• _REQUIREMENT_
Reproduce the lines of the listing below word for word, from the line containing "The height and width of the screenshot is (621, 925)." through the last line of the listing. Include both of those end lines and nothing else.

• _Stored items from a collection_
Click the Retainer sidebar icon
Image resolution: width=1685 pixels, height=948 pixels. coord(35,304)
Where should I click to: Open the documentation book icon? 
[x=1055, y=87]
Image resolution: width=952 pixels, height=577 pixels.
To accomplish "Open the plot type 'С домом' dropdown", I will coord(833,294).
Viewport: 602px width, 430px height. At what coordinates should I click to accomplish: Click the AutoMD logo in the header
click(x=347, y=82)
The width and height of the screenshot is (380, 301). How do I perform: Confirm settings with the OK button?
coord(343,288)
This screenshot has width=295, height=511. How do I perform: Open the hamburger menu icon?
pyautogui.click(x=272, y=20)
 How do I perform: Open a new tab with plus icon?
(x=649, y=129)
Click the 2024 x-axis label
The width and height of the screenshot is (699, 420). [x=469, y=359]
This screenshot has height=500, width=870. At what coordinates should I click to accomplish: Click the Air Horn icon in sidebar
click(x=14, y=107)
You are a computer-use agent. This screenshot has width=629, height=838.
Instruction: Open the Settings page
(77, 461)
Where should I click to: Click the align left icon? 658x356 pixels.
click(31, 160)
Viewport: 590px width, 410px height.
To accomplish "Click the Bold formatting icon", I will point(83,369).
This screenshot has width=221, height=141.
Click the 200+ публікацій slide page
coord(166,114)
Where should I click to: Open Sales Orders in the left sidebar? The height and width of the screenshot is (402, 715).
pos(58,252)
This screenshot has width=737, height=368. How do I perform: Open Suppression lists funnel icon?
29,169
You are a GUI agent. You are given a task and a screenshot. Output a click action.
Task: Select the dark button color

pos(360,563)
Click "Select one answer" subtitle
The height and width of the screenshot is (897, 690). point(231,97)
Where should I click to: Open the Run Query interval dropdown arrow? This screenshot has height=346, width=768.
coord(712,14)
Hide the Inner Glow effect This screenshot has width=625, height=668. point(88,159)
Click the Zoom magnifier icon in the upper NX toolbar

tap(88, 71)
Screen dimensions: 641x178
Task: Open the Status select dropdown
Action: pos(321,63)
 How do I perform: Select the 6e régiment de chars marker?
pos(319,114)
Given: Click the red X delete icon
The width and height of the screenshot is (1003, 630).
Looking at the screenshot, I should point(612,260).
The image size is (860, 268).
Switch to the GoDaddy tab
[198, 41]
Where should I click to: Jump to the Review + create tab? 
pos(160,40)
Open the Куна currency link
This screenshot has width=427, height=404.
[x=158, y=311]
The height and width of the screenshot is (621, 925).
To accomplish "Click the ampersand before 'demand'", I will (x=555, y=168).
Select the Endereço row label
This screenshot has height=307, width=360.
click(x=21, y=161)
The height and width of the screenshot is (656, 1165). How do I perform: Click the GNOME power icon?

• _FINISHED ANSWER_
The height and width of the screenshot is (621, 925).
To accomplish "Click the ampersand before 'demand'", I will (x=555, y=168).
Select the Endereço row label
This screenshot has height=307, width=360.
click(x=21, y=161)
The height and width of the screenshot is (656, 1165). How do I perform: Click the GNOME power icon?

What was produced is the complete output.